Even with his ears plugged, he could not fail to hear an unmistakable second splash that followed on the heels of the first splash made by the dynamite.
When everyone looked up, Old Bob was already swimming toward shore with the dynamite hissing and sputtering in her teeth. First she tried to give it back to Alonso, who shrieked like a girl and fled for his life up the nearest tree. Next she ran amongst the posse that had been lying just over the top of the dam waiting to observe their first underwater explosion. The posse, collectively uninterested in owning a genuine lighted stick of TNT, promptly scattered in all directions. Finally, Old Bob chased grandpa around the pond a few times and finally convinced him to take the dynamite from her.
Young Adolph snatched the stick of TNT and flung it toward the middle of the pond. He barely had the presence of mind to fall on Old Bob who was preparing to fling herself into the pond again in hot pursuit. The dynamite exploded about 6 inches above the water sending a loud report echoing off the steeple of the church and the high walls of Old North Hall clear up on the college campus. It being a sleepy Sunday afternoon, the explosion attracted all sorts of unwanted attention.
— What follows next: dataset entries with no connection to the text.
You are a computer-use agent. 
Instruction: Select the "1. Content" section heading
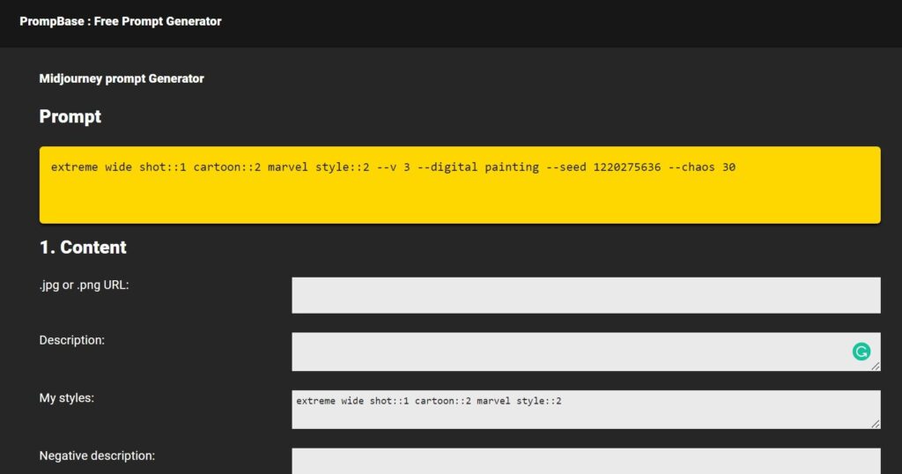[83, 248]
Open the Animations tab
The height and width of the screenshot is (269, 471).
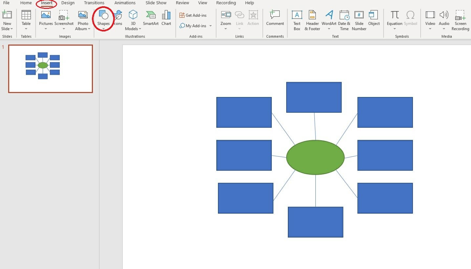pyautogui.click(x=125, y=3)
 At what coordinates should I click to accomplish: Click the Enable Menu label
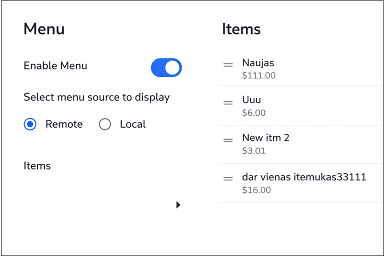point(56,66)
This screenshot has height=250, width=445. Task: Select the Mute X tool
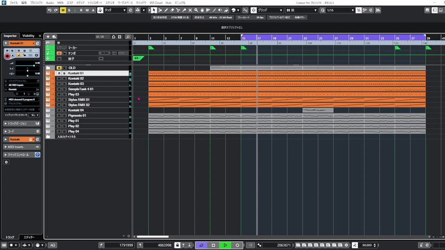tap(190, 10)
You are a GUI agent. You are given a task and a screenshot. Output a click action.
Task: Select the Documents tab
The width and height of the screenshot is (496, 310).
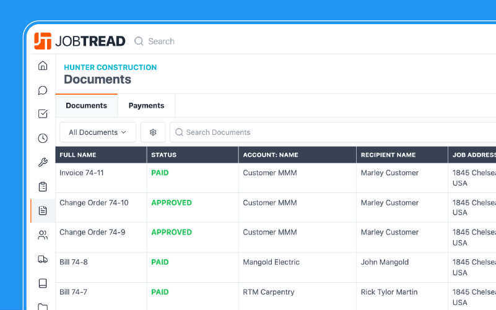(86, 106)
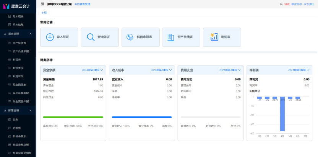Viewport: 318px width, 157px height.
Task: Open 现金流量表 in the sidebar
Action: pos(19,85)
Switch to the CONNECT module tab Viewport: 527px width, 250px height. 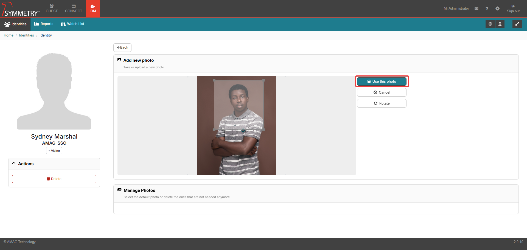click(74, 9)
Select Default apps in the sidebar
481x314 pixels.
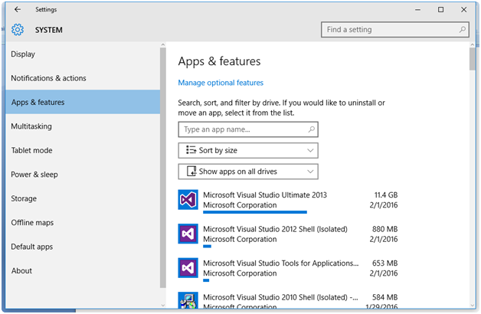32,247
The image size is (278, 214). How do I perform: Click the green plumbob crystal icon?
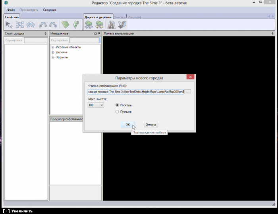76,25
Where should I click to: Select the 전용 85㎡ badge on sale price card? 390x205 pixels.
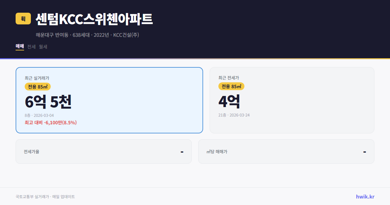(x=37, y=86)
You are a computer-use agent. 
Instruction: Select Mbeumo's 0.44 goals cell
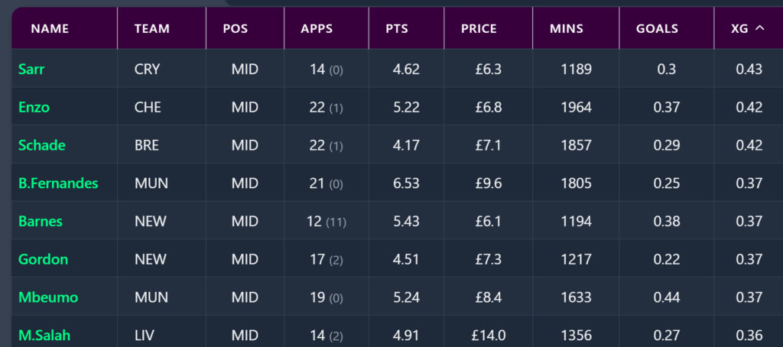coord(667,298)
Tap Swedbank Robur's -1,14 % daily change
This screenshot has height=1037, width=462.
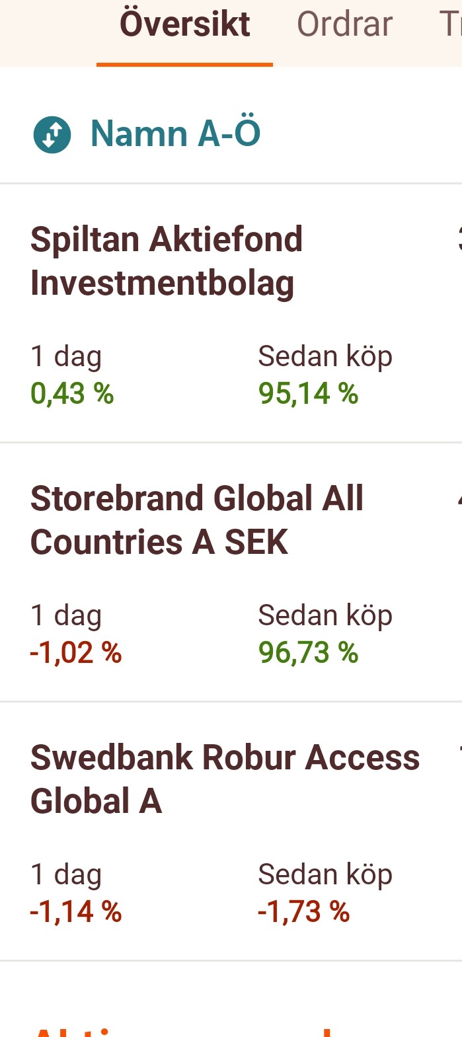(76, 912)
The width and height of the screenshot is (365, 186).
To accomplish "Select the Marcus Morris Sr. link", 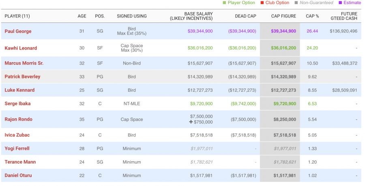I will click(24, 63).
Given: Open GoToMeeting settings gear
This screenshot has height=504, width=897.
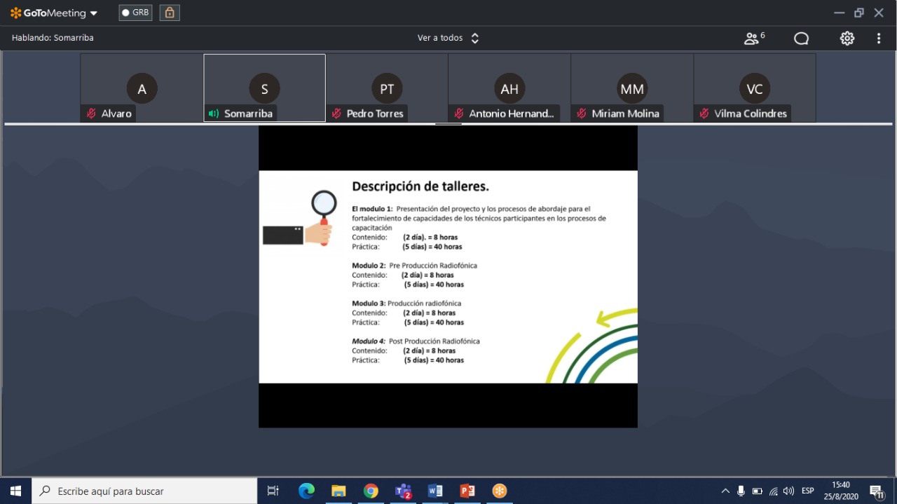Looking at the screenshot, I should tap(847, 39).
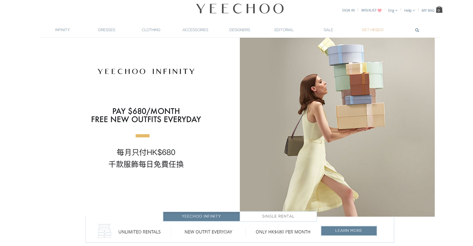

The boys scattered into the woods, but troops of alarmed parents soon had them all rounded up. In a trice, the town moms sorted out the guilty from the merely stupid and delivered them that deserved it, to their dads for a little 1920's rough justice.
Old Bob, confused by the ferocity of the blast, was always a bit skittish about the retrieving business after that. She took to sniffing dead ducks and tree limbs alike before agreeing to fetch 'em. She never again appreciated the smell of gunpowder and used to cock her head over ducks and quail that had been freshly shot, listening, I suppose, for any telltale hissing and popping sounds.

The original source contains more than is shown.